La start-up parisienne Blue Spirit Aero a choisi Le Mans (Sarthe) pour présenter son prototype d’avion à hydrogène, le Dragonfly, qu’elle va désormais développer sur l’aéroport.Alors qu'il fera escale au salon aérospatial du Bourget la semaine prochaine, c'est au Mans que le Dragonfly et ses 12 moteurs électriques (six sous chaque aile), alimentés par une pile à combustible à hydrogène, a été dévoilé ce 10 juin sur le tarmac de l'aéroport situé à proximité du mythique circuit des 24 heures.

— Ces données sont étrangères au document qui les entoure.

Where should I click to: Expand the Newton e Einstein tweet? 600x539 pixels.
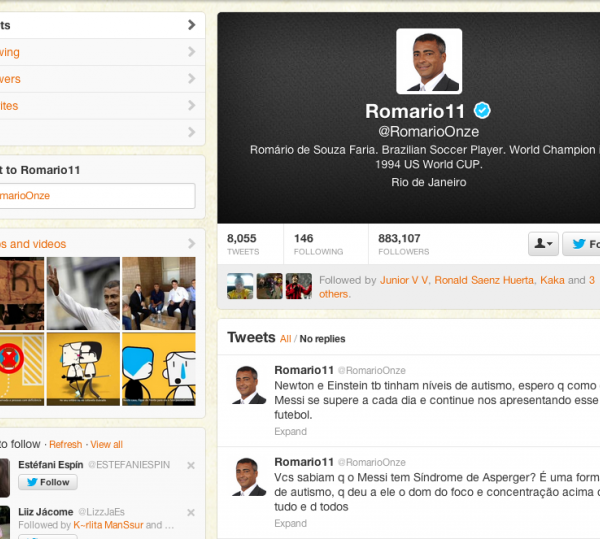(x=290, y=432)
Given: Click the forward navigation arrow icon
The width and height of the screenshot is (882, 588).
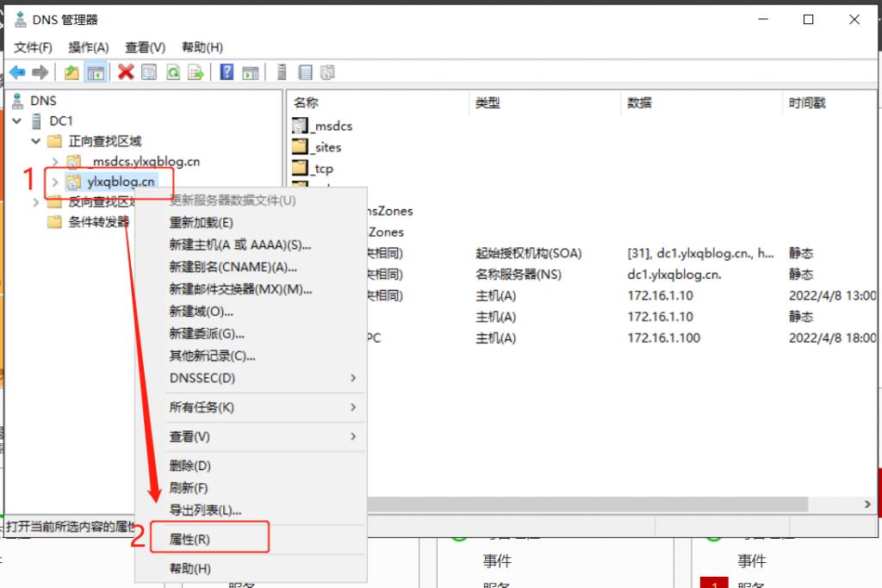Looking at the screenshot, I should point(40,72).
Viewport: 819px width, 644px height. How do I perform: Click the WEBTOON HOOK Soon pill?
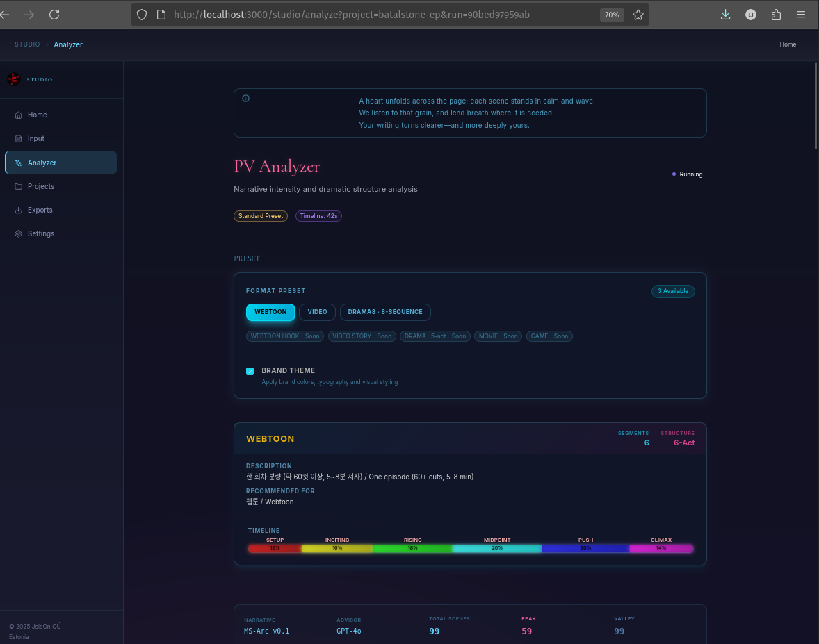[x=284, y=336]
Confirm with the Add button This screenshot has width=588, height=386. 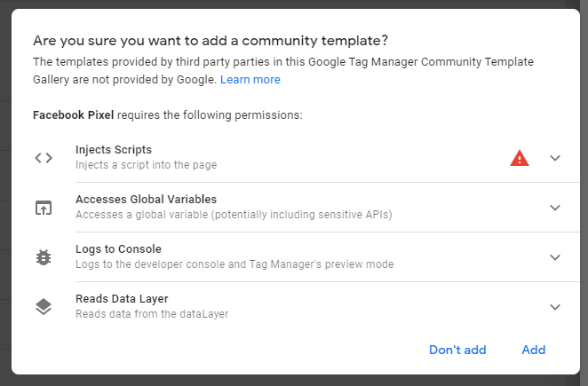coord(533,350)
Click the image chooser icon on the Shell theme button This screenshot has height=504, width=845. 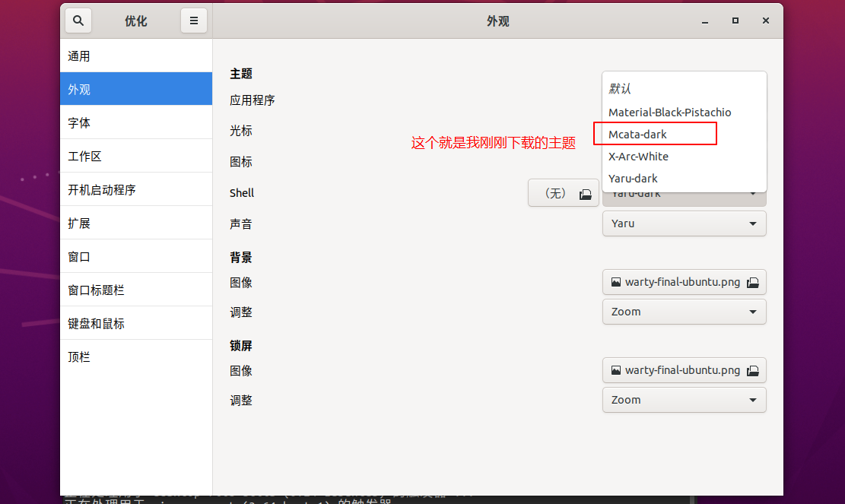pyautogui.click(x=586, y=193)

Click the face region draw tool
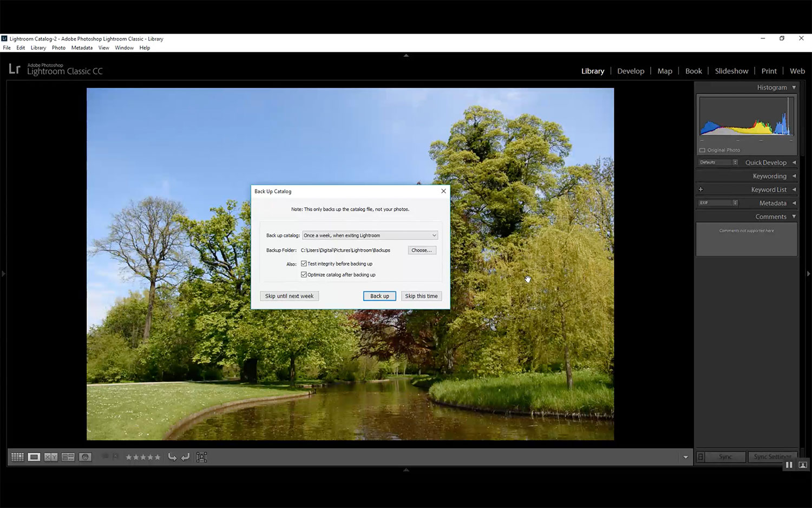click(x=202, y=457)
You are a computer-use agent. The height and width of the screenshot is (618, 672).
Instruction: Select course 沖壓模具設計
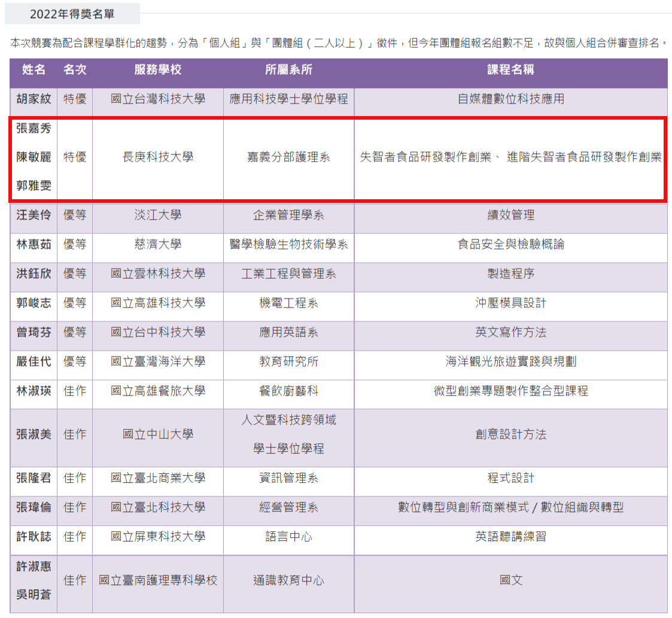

« Nous présentons enfin notre démonstrateur après des années de calculs, de dessins et d'études. C'est une première mondiale », vante Olivier Savin, fondateur de la start-up Blue Spirit Aero créée en 2020 et implantée en région parisienne et à Toulouse, à l'origine de cette « initiative pionnière ». Dragonfly est « le premier avion à hydrogène dessiné à partir d'une feuille blanche », contrairement à la dizaine d'autres projets similaires, selon lui. Airbus projette en effet de faire voler un avion régional à hydrogène d'ici à 2035, tandis que le Beyond Aero peaufine son futur avion d'affaires à hydrogène depuis Toulouse.
Le Mans, un choix évident
Si Toulouse reste le cœur de l'activité aéronautique en France, la ville du Mans s'est révélée être un choix évident pour le fondateur du Dragonfly pour cette première apparition en public. C'est en effet ici qu'a eu lieu, en 1908, le premier vol habité des frères Wright. Cette ville veut aussi montrer son engagement sur la question de l'hydrogène.